** PROBLEM DESCRIPTION **
When the word "arrow" appears in a line of the data below, list that line.

** SOURCE DATA **
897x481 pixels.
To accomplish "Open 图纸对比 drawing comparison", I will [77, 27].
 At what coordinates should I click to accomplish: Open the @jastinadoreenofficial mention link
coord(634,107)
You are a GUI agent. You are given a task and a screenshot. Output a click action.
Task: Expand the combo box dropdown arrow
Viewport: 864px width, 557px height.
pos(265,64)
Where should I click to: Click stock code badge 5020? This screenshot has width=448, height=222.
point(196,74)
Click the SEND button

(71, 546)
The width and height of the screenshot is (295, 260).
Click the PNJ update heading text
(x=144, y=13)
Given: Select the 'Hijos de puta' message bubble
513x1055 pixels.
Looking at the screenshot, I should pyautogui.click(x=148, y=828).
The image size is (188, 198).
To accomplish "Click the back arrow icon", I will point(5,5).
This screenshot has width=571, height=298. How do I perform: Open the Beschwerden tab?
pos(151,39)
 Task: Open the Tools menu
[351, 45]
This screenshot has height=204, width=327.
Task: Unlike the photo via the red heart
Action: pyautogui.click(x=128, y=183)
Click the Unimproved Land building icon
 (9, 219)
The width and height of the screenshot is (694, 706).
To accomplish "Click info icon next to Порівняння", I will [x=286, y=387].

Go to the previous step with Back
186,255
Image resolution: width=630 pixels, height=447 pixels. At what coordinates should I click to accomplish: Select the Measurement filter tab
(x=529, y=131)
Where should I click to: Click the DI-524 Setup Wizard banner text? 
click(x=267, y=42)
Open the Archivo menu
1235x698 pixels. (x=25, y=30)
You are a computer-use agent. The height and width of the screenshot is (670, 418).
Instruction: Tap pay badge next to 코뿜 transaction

** TASK RESPONSE **
Task: Expand the combo box dropdown arrow
To accomplish "Click the back arrow icon", I will point(5,5).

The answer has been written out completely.